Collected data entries

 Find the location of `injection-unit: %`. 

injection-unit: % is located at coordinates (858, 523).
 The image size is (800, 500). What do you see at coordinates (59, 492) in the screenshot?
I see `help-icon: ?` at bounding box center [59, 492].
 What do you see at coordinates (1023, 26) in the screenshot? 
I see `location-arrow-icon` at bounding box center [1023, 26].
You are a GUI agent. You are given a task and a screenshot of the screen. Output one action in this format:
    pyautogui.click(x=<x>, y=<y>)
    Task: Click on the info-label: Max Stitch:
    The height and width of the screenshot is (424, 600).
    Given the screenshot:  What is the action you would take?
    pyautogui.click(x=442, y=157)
==
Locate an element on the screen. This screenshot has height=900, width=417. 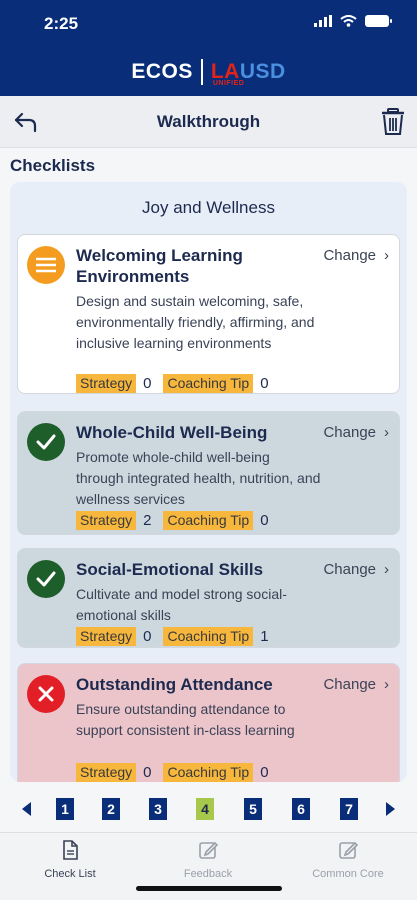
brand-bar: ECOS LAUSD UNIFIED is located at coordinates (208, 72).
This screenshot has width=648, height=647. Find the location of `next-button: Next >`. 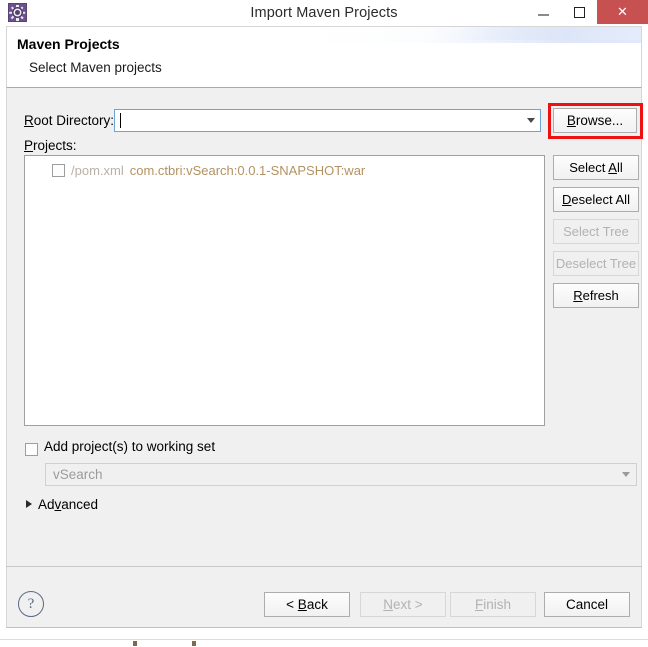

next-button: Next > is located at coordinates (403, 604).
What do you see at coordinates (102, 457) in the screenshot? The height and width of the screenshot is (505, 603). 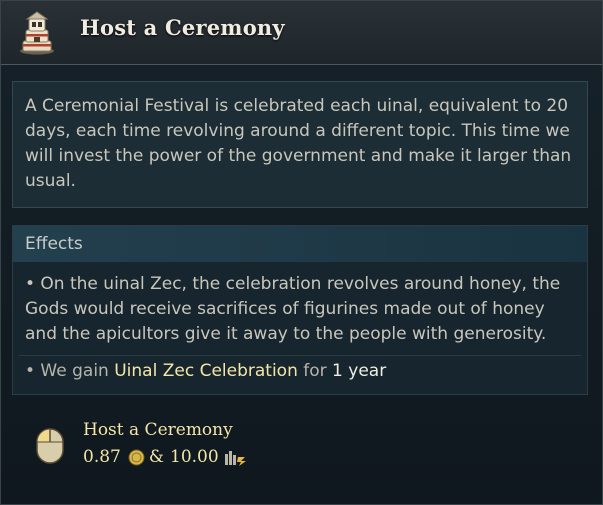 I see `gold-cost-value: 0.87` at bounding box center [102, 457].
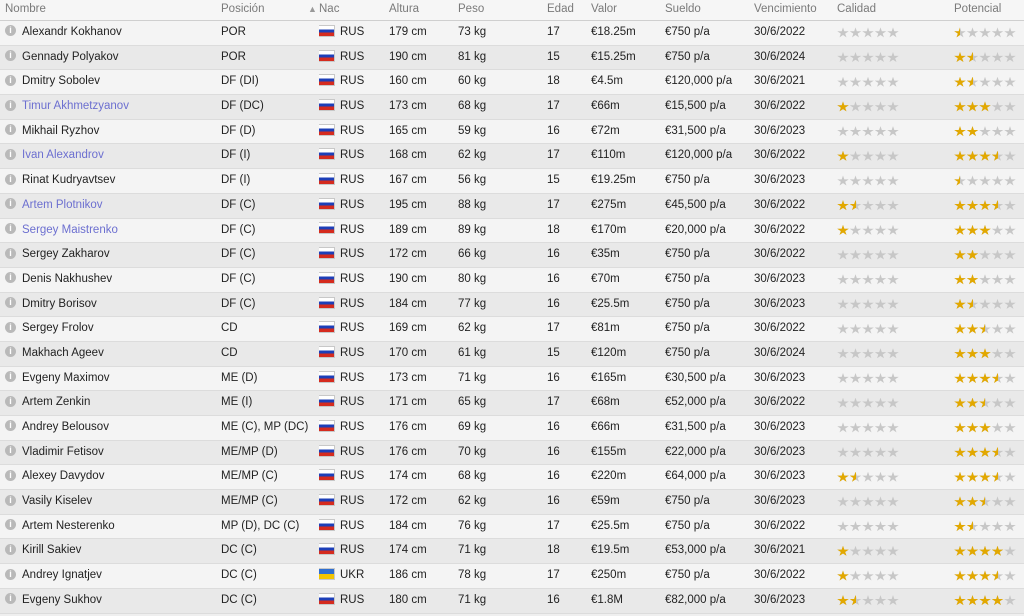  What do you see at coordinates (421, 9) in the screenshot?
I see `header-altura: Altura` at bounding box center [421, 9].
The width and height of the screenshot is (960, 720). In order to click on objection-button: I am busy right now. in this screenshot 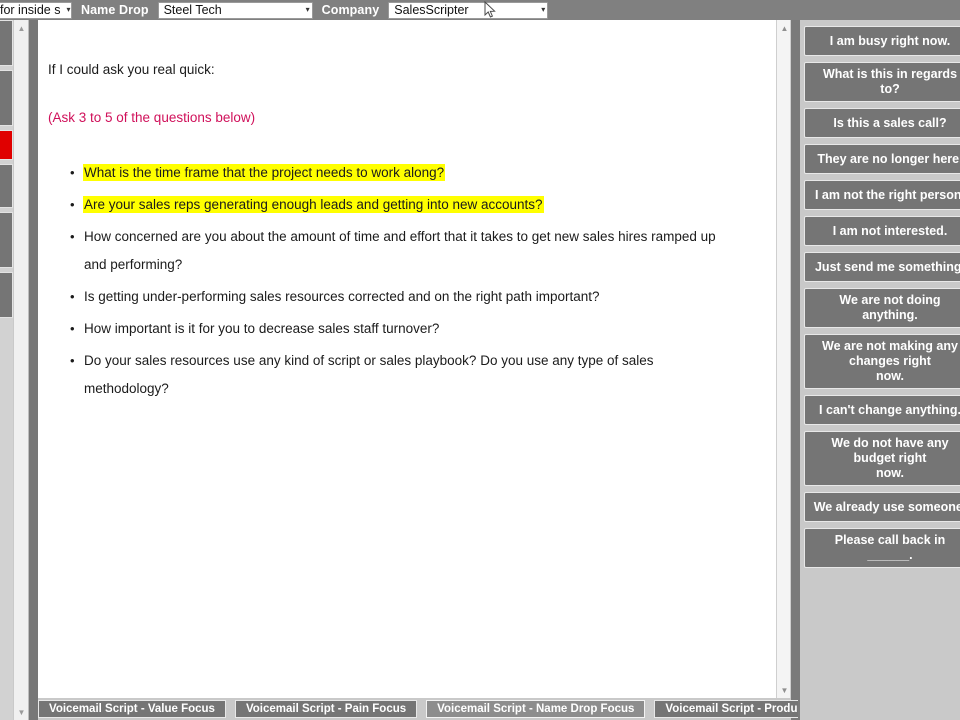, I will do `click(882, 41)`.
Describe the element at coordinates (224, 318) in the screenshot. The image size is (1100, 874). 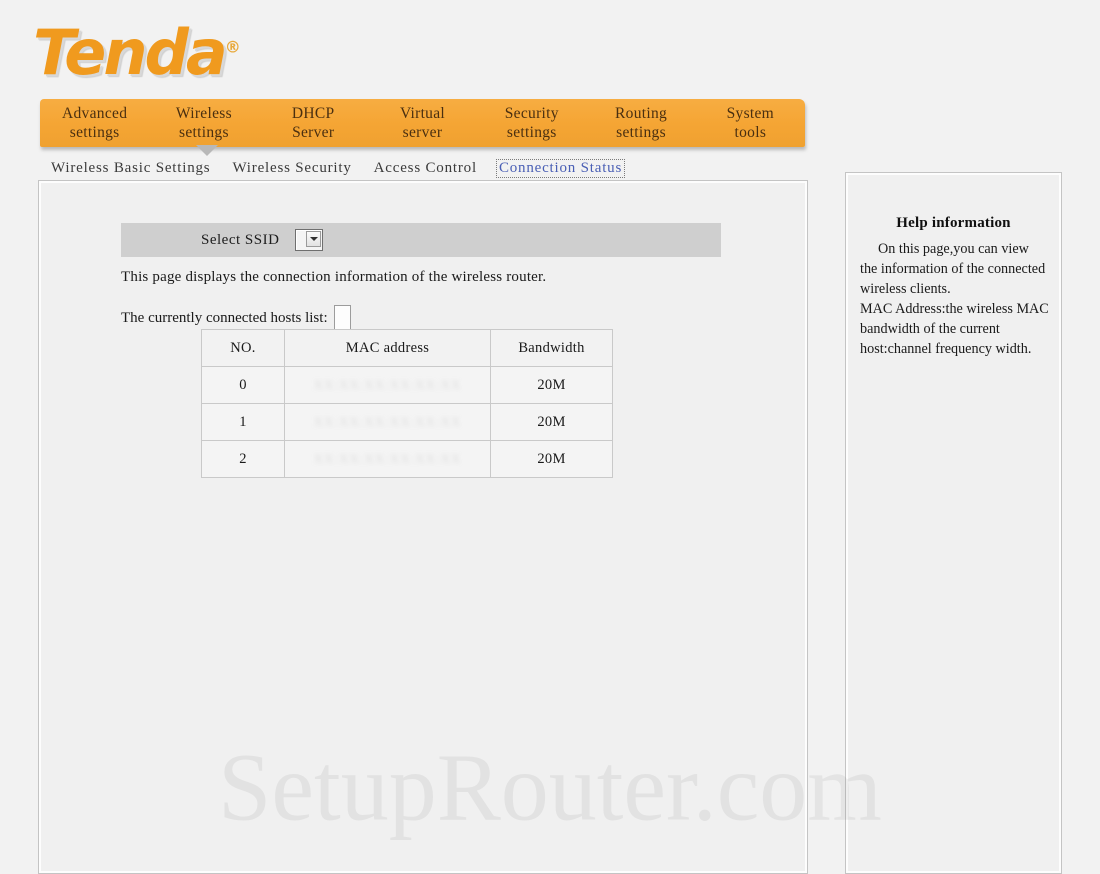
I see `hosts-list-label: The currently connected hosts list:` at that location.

> **EXERCISE PROMPT**
Count the lines in the rows above that contain the string "label", with case counting. Reply with the number alone.

> **ANSWER SECTION**
2